Dataset entries:
*** Block opens ***
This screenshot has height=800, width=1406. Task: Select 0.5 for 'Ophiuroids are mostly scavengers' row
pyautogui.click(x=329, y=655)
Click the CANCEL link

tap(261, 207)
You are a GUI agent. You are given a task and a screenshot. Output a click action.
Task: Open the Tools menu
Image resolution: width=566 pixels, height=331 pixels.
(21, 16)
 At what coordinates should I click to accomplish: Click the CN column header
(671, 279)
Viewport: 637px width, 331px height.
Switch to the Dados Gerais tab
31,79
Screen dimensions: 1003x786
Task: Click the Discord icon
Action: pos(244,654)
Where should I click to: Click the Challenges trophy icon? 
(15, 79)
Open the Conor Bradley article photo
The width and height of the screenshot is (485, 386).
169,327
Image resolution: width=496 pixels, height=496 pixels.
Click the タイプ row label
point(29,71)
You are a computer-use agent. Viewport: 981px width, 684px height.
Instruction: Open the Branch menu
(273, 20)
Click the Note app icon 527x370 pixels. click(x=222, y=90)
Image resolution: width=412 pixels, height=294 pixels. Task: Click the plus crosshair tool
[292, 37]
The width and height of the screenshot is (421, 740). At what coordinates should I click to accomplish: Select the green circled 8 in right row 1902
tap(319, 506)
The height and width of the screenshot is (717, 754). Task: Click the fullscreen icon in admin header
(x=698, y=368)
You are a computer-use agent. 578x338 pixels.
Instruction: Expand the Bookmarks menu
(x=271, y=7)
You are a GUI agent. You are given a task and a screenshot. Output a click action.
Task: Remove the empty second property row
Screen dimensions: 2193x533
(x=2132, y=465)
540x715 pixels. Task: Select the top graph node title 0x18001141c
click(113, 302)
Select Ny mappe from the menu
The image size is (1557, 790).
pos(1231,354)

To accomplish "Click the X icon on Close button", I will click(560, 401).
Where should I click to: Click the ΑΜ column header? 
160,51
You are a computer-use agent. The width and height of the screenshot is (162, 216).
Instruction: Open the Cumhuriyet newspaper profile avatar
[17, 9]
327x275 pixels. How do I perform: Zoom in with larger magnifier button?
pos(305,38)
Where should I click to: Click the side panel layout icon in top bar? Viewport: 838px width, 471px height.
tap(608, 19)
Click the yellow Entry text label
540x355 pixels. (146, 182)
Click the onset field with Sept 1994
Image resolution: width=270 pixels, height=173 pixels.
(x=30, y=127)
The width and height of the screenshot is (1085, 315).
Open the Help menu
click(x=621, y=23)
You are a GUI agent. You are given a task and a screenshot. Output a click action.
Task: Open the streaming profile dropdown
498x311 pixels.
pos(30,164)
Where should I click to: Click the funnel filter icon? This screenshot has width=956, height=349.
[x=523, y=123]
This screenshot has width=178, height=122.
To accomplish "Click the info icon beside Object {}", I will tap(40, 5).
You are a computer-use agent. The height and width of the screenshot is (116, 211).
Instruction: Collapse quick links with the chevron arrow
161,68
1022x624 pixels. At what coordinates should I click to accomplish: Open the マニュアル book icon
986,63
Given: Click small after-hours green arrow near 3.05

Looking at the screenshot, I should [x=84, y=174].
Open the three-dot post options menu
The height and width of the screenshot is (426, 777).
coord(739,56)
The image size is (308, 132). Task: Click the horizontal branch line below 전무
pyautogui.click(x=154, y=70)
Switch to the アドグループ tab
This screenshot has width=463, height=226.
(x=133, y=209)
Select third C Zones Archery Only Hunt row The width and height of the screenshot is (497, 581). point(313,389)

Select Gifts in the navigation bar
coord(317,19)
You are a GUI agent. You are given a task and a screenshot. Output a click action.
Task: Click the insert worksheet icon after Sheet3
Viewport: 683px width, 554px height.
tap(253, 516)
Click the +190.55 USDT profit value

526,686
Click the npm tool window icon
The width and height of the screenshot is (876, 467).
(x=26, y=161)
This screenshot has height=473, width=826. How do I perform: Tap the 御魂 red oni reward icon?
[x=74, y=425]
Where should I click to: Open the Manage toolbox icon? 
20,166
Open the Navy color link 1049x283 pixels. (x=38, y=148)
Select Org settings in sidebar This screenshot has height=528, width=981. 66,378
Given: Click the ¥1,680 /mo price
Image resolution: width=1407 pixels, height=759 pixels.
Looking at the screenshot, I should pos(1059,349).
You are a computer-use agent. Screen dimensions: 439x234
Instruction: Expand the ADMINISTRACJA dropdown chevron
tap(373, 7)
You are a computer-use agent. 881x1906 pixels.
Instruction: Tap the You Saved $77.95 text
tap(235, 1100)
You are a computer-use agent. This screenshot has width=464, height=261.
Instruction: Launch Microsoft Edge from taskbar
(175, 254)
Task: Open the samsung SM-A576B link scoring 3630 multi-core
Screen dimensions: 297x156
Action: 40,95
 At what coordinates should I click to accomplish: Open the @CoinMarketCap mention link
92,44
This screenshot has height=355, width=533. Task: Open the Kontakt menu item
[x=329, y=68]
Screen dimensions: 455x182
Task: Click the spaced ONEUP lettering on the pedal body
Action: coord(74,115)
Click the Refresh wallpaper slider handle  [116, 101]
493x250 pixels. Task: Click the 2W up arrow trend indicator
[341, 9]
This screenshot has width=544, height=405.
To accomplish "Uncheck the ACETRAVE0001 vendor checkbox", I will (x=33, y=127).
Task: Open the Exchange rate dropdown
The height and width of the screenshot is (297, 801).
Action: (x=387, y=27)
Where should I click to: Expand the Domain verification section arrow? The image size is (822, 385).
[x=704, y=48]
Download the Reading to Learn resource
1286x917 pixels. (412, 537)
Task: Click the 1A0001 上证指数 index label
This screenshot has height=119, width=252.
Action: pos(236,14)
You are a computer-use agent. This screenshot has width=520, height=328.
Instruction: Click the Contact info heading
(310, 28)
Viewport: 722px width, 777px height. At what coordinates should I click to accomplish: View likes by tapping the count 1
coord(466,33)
*** Block closes ***
EXERCISE DETAILS: So that nothing is lost, please repeat all of the entries exactly.

SOLUTION TO THE EXERCISE:
This screenshot has height=800, width=1406. Task: Select 0.5 for 'Ophiuroids are mostly scavengers' row
pyautogui.click(x=329, y=655)
Click the CANCEL link

tap(261, 207)
You are a GUI agent. You are given a task and a screenshot. Output a click action.
Task: Open the Tools menu
Image resolution: width=566 pixels, height=331 pixels.
(21, 16)
 At what coordinates should I click to accomplish: Click the CN column header
(671, 279)
Viewport: 637px width, 331px height.
Switch to the Dados Gerais tab
31,79
Screen dimensions: 1003x786
Task: Click the Discord icon
Action: pos(244,654)
Where should I click to: Click the Challenges trophy icon? 
(15, 79)
Open the Conor Bradley article photo
The width and height of the screenshot is (485, 386).
169,327
Image resolution: width=496 pixels, height=496 pixels.
Click the タイプ row label
point(29,71)
You are a computer-use agent. Viewport: 981px width, 684px height.
Instruction: Open the Branch menu
(273, 20)
Click the Note app icon 527x370 pixels. click(x=222, y=90)
Image resolution: width=412 pixels, height=294 pixels. Task: Click the plus crosshair tool
[292, 37]
The width and height of the screenshot is (421, 740). At what coordinates should I click to accomplish: Select the green circled 8 in right row 1902
tap(319, 506)
The height and width of the screenshot is (717, 754). Task: Click the fullscreen icon in admin header
(x=698, y=368)
You are a computer-use agent. 578x338 pixels.
Instruction: Expand the Bookmarks menu
(x=271, y=7)
You are a GUI agent. You are given a task and a screenshot. Output a click action.
Task: Remove the empty second property row
Screen dimensions: 2193x533
(x=2132, y=465)
540x715 pixels. Task: Select the top graph node title 0x18001141c
click(113, 302)
Select Ny mappe from the menu
The image size is (1557, 790).
pos(1231,354)

To accomplish "Click the X icon on Close button", I will click(560, 401).
Where should I click to: Click the ΑΜ column header? 
160,51
You are a computer-use agent. The width and height of the screenshot is (162, 216).
Instruction: Open the Cumhuriyet newspaper profile avatar
[17, 9]
327x275 pixels. How do I perform: Zoom in with larger magnifier button?
pos(305,38)
Where should I click to: Click the side panel layout icon in top bar? Viewport: 838px width, 471px height.
tap(608, 19)
Click the yellow Entry text label
540x355 pixels. (146, 182)
Click the onset field with Sept 1994
Image resolution: width=270 pixels, height=173 pixels.
(x=30, y=127)
The width and height of the screenshot is (1085, 315).
Open the Help menu
click(x=621, y=23)
You are a GUI agent. You are given a task and a screenshot. Output a click action.
Task: Open the streaming profile dropdown
498x311 pixels.
pos(30,164)
Where should I click to: Click the funnel filter icon? This screenshot has width=956, height=349.
[x=523, y=123]
This screenshot has width=178, height=122.
To accomplish "Click the info icon beside Object {}", I will tap(40, 5).
You are a computer-use agent. The height and width of the screenshot is (116, 211).
Instruction: Collapse quick links with the chevron arrow
161,68
1022x624 pixels. At what coordinates should I click to accomplish: Open the マニュアル book icon
986,63
Given: Click small after-hours green arrow near 3.05

Looking at the screenshot, I should [x=84, y=174].
Open the three-dot post options menu
The height and width of the screenshot is (426, 777).
coord(739,56)
The image size is (308, 132). Task: Click the horizontal branch line below 전무
pyautogui.click(x=154, y=70)
Switch to the アドグループ tab
This screenshot has width=463, height=226.
(x=133, y=209)
Select third C Zones Archery Only Hunt row The width and height of the screenshot is (497, 581). point(313,389)

Select Gifts in the navigation bar
coord(317,19)
You are a GUI agent. You are given a task and a screenshot. Output a click action.
Task: Click the insert worksheet icon after Sheet3
Viewport: 683px width, 554px height.
tap(253, 516)
Click the +190.55 USDT profit value

526,686
Click the npm tool window icon
The width and height of the screenshot is (876, 467).
(x=26, y=161)
This screenshot has height=473, width=826. How do I perform: Tap the 御魂 red oni reward icon?
[x=74, y=425]
Where should I click to: Open the Manage toolbox icon? 
20,166
Open the Navy color link 1049x283 pixels. (x=38, y=148)
Select Org settings in sidebar This screenshot has height=528, width=981. 66,378
Given: Click the ¥1,680 /mo price
Image resolution: width=1407 pixels, height=759 pixels.
Looking at the screenshot, I should pos(1059,349).
You are a computer-use agent. Screen dimensions: 439x234
Instruction: Expand the ADMINISTRACJA dropdown chevron
tap(373, 7)
You are a computer-use agent. 881x1906 pixels.
Instruction: Tap the You Saved $77.95 text
tap(235, 1100)
You are a computer-use agent. This screenshot has width=464, height=261.
Instruction: Launch Microsoft Edge from taskbar
(175, 254)
Task: Open the samsung SM-A576B link scoring 3630 multi-core
Screen dimensions: 297x156
Action: 40,95
 At what coordinates should I click to accomplish: Open the @CoinMarketCap mention link
92,44
This screenshot has height=355, width=533. Task: Open the Kontakt menu item
[x=329, y=68]
Screen dimensions: 455x182
Task: Click the spaced ONEUP lettering on the pedal body
Action: coord(74,115)
Click the Refresh wallpaper slider handle  [116, 101]
493x250 pixels. Task: Click the 2W up arrow trend indicator
[341, 9]
This screenshot has width=544, height=405.
To accomplish "Uncheck the ACETRAVE0001 vendor checkbox", I will (x=33, y=127).
Task: Open the Exchange rate dropdown
The height and width of the screenshot is (297, 801).
Action: (x=387, y=27)
Where should I click to: Expand the Domain verification section arrow? The image size is (822, 385).
[x=704, y=48]
Download the Reading to Learn resource
1286x917 pixels. (412, 537)
Task: Click the 1A0001 上证指数 index label
This screenshot has height=119, width=252.
Action: pos(236,14)
You are a computer-use agent. This screenshot has width=520, height=328.
Instruction: Click the Contact info heading
(310, 28)
Viewport: 722px width, 777px height. At what coordinates should I click to accomplish: View likes by tapping the count 1
coord(466,33)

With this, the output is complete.